These Robot Spiders Could Someday Build a Death Star in Space
Thanks to a NASA-funded project to use spider-like drones as in-space construction workers, the day of building a real-life Death Star could be approaching.
SpiderFab, a technology developed by Washington state-based technology firm Tethers Unlimited, uses a 3-D-printing robot to fabricate carbon-fiber construction pieces, like structural tubing and walls, and then bond the elements together.
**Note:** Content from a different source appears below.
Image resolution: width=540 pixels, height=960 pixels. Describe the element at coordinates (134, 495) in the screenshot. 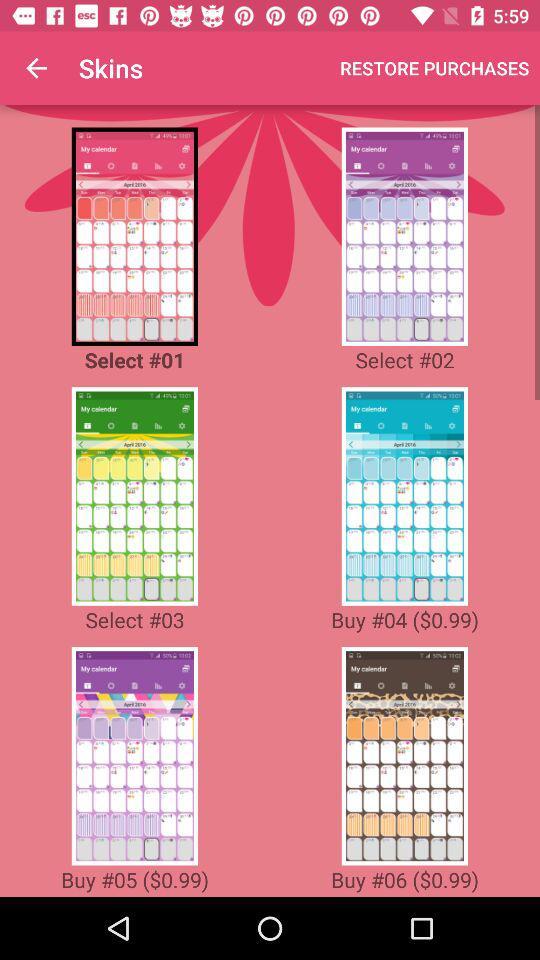

I see `calendar layout` at that location.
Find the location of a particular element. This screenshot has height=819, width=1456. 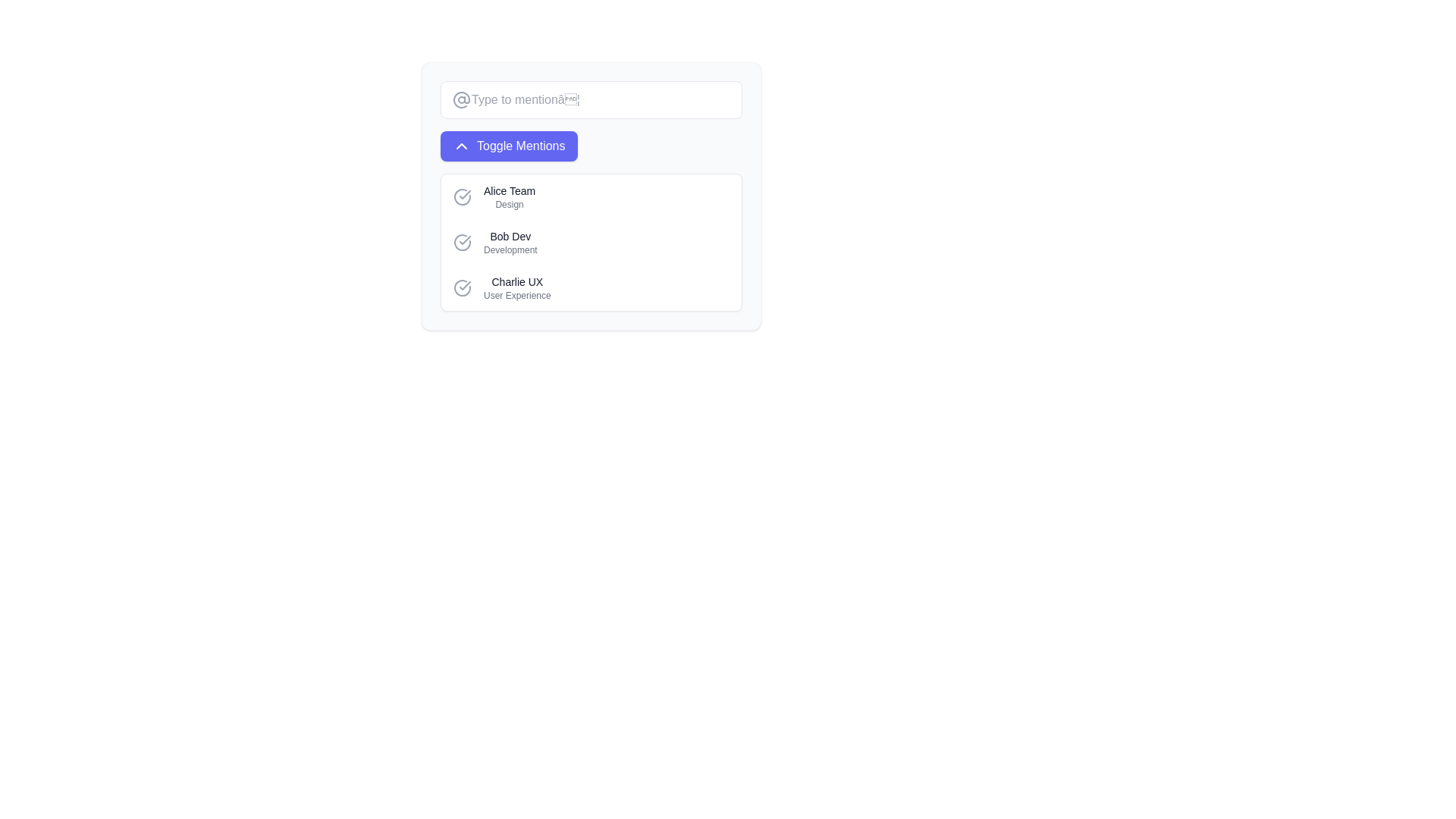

Basically, it's a one-robot construction crew, able to produce everything needed to create a finished product using only carbon fiber and its arachnid-like arms. One arm, built with a fabricating "spinneret," makes the raw pieces which the other arms fuse together to create trusses, crawling around the structure to create a carbon-fiber web.
The applications: While Robert Hoyt, Tethers Unlimited's CEO, says SpiderFab could be used for building smaller elements like radio antennas and solar elements, the possibilities for creating real, sustainable living options (like a Death Star) are the most promising — and may be the most compelling for NASA's further explorations in space.
"Our really long-team objective for all of this work is to eventually enable the use of in-site resources to construct the infrastructure in space needed to support humanity's expansion throughout the solar system," Hoyt said during a presentation with NASA's Future In-Space Operations group, according to Space.com.
The problem with our current method of getting things into space, whether it's something as small as a CubeSat or large inflatable spacecraft used for settling alien planets, is that they need to be attached to some sort of launcher. The larger the object, the more powerful the launcher needs to be. It was only this year that a rocket large enough to get us to Mars — a pretty nearby destination, considering the size of the solar system — was put through its paces.
"It's a very expensive and time-consuming process, and also the size of systems is somewhat limited by the size of the deployables that are possible to fold up and fit within a launch shroud," Hoyt said, according to Space.com.
His simple example of the technology's use is a "starshade," a giant structure that blocks the glare of stars so in-orbit telescopes can capture clearer pictures of planets and determine if they're habitable.
But as technology starts to catch up to science fiction, considering what could be built without size restrictions opens up a lot of "what ifs." In 2012, a group of Lehigh University economics students took a theoretical look at what it would actually take, in resources both monetary and elemental, to build the Galactic Empire's greatest super-weapon, not out of steel, but with carbon fiber, the building block of all SpiderFab construction.
Without the need to launch a sphere 140 kilometers in diameter from the surface, through the atmosphere and into orbit, the only real requirement for what a SpiderFab bot can build is how much carbon fiber can be launched to the robots — which is undoubtedly less than the 1.08x10^15 (or 1,080,000,000,000,000) tons of steel the Lehigh students estimated was needed.
Since the threat of hostile alien life isn't quite the global space community's major concern (yet), it's probably safe to say the first mega-complex built in space would be a station to orbit a planet, and not a massive, Sith-corrupted killing machine. But with the ability to build objects uninhibited by size restrictions, there's no reason the next off-world habitat couldn't be a massive, floating sphere, carrying an interstellar community bent on exploring the solar system.